> [What to produce] Can you reproduce all of the material below word for word, line by line?

** start of Source data **

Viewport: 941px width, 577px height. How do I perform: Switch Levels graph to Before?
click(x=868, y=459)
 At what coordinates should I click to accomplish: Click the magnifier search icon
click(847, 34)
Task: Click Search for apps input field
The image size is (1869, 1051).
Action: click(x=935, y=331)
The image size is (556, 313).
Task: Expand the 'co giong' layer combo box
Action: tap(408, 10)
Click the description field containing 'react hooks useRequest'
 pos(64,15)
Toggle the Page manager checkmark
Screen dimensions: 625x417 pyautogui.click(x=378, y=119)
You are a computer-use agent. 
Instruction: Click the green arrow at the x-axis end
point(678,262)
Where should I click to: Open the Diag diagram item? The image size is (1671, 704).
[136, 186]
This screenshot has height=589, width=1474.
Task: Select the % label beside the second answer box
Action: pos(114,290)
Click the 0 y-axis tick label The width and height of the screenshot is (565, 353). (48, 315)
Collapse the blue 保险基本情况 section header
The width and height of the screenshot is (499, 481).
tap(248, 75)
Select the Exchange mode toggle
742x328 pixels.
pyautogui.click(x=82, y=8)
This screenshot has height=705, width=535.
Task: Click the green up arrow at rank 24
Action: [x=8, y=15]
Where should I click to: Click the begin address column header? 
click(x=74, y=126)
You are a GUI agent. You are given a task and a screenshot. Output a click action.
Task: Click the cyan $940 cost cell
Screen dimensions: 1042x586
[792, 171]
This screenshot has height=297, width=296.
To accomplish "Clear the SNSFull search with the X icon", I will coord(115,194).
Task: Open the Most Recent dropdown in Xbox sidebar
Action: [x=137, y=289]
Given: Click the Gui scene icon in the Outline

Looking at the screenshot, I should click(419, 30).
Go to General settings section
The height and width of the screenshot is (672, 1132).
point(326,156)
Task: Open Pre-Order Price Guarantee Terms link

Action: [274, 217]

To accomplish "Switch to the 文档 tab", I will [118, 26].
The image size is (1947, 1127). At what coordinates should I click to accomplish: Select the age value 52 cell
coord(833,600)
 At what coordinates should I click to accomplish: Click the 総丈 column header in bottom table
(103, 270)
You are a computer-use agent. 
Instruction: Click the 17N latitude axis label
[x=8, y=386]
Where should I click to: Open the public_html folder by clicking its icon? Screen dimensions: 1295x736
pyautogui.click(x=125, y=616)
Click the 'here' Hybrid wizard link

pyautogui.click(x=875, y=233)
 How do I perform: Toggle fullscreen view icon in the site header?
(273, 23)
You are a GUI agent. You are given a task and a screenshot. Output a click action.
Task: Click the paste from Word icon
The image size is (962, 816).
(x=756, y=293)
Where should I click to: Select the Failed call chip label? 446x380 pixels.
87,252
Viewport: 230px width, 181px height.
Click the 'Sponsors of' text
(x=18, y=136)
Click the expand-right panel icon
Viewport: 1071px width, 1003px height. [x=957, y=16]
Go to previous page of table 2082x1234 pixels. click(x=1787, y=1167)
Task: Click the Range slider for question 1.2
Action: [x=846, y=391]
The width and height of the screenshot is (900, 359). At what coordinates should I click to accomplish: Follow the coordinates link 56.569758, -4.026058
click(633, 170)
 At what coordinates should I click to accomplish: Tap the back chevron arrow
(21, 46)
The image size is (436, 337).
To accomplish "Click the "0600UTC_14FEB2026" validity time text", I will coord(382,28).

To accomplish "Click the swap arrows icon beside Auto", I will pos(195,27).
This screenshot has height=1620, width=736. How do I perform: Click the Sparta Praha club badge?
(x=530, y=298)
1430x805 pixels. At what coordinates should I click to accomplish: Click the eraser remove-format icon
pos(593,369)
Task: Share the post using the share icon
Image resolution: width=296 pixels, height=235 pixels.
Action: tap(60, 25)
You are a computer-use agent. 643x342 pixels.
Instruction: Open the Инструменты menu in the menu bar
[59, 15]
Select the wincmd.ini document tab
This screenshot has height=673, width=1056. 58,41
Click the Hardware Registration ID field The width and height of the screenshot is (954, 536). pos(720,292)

** end of Source data **

> [Answer in full]
Viewport: 941px width, 577px height. How do I perform: Switch Levels graph to Before?
click(x=868, y=459)
 At what coordinates should I click to accomplish: Click the magnifier search icon
click(847, 34)
Task: Click Search for apps input field
The image size is (1869, 1051).
Action: click(x=935, y=331)
The image size is (556, 313).
Task: Expand the 'co giong' layer combo box
Action: tap(408, 10)
Click the description field containing 'react hooks useRequest'
 pos(64,15)
Toggle the Page manager checkmark
Screen dimensions: 625x417 pyautogui.click(x=378, y=119)
You are a computer-use agent. 
Instruction: Click the green arrow at the x-axis end
point(678,262)
Where should I click to: Open the Diag diagram item? The image size is (1671, 704).
[136, 186]
This screenshot has height=589, width=1474.
Task: Select the % label beside the second answer box
Action: pos(114,290)
Click the 0 y-axis tick label The width and height of the screenshot is (565, 353). (48, 315)
Collapse the blue 保险基本情况 section header
The width and height of the screenshot is (499, 481).
tap(248, 75)
Select the Exchange mode toggle
742x328 pixels.
pyautogui.click(x=82, y=8)
This screenshot has height=705, width=535.
Task: Click the green up arrow at rank 24
Action: [x=8, y=15]
Where should I click to: Click the begin address column header? 
click(x=74, y=126)
You are a GUI agent. You are given a task and a screenshot. Output a click action.
Task: Click the cyan $940 cost cell
Screen dimensions: 1042x586
[792, 171]
This screenshot has height=297, width=296.
To accomplish "Clear the SNSFull search with the X icon", I will coord(115,194).
Task: Open the Most Recent dropdown in Xbox sidebar
Action: [x=137, y=289]
Given: Click the Gui scene icon in the Outline

Looking at the screenshot, I should click(419, 30).
Go to General settings section
The height and width of the screenshot is (672, 1132).
point(326,156)
Task: Open Pre-Order Price Guarantee Terms link

Action: [274, 217]

To accomplish "Switch to the 文档 tab", I will [118, 26].
The image size is (1947, 1127). At what coordinates should I click to accomplish: Select the age value 52 cell
coord(833,600)
 At what coordinates should I click to accomplish: Click the 総丈 column header in bottom table
(103, 270)
You are a computer-use agent. 
Instruction: Click the 17N latitude axis label
[x=8, y=386]
Where should I click to: Open the public_html folder by clicking its icon? Screen dimensions: 1295x736
pyautogui.click(x=125, y=616)
Click the 'here' Hybrid wizard link

pyautogui.click(x=875, y=233)
 How do I perform: Toggle fullscreen view icon in the site header?
(273, 23)
You are a GUI agent. You are given a task and a screenshot. Output a click action.
Task: Click the paste from Word icon
The image size is (962, 816).
(x=756, y=293)
Where should I click to: Select the Failed call chip label? 446x380 pixels.
87,252
Viewport: 230px width, 181px height.
Click the 'Sponsors of' text
(x=18, y=136)
Click the expand-right panel icon
Viewport: 1071px width, 1003px height. [x=957, y=16]
Go to previous page of table 2082x1234 pixels. click(x=1787, y=1167)
Task: Click the Range slider for question 1.2
Action: [x=846, y=391]
The width and height of the screenshot is (900, 359). At what coordinates should I click to accomplish: Follow the coordinates link 56.569758, -4.026058
click(633, 170)
 At what coordinates should I click to accomplish: Tap the back chevron arrow
(21, 46)
The image size is (436, 337).
To accomplish "Click the "0600UTC_14FEB2026" validity time text", I will coord(382,28).

To accomplish "Click the swap arrows icon beside Auto", I will pos(195,27).
This screenshot has height=1620, width=736. How do I perform: Click the Sparta Praha club badge?
(x=530, y=298)
1430x805 pixels. At what coordinates should I click to accomplish: Click the eraser remove-format icon
pos(593,369)
Task: Share the post using the share icon
Image resolution: width=296 pixels, height=235 pixels.
Action: tap(60, 25)
You are a computer-use agent. 643x342 pixels.
Instruction: Open the Инструменты menu in the menu bar
[59, 15]
Select the wincmd.ini document tab
This screenshot has height=673, width=1056. 58,41
Click the Hardware Registration ID field The width and height of the screenshot is (954, 536). pos(720,292)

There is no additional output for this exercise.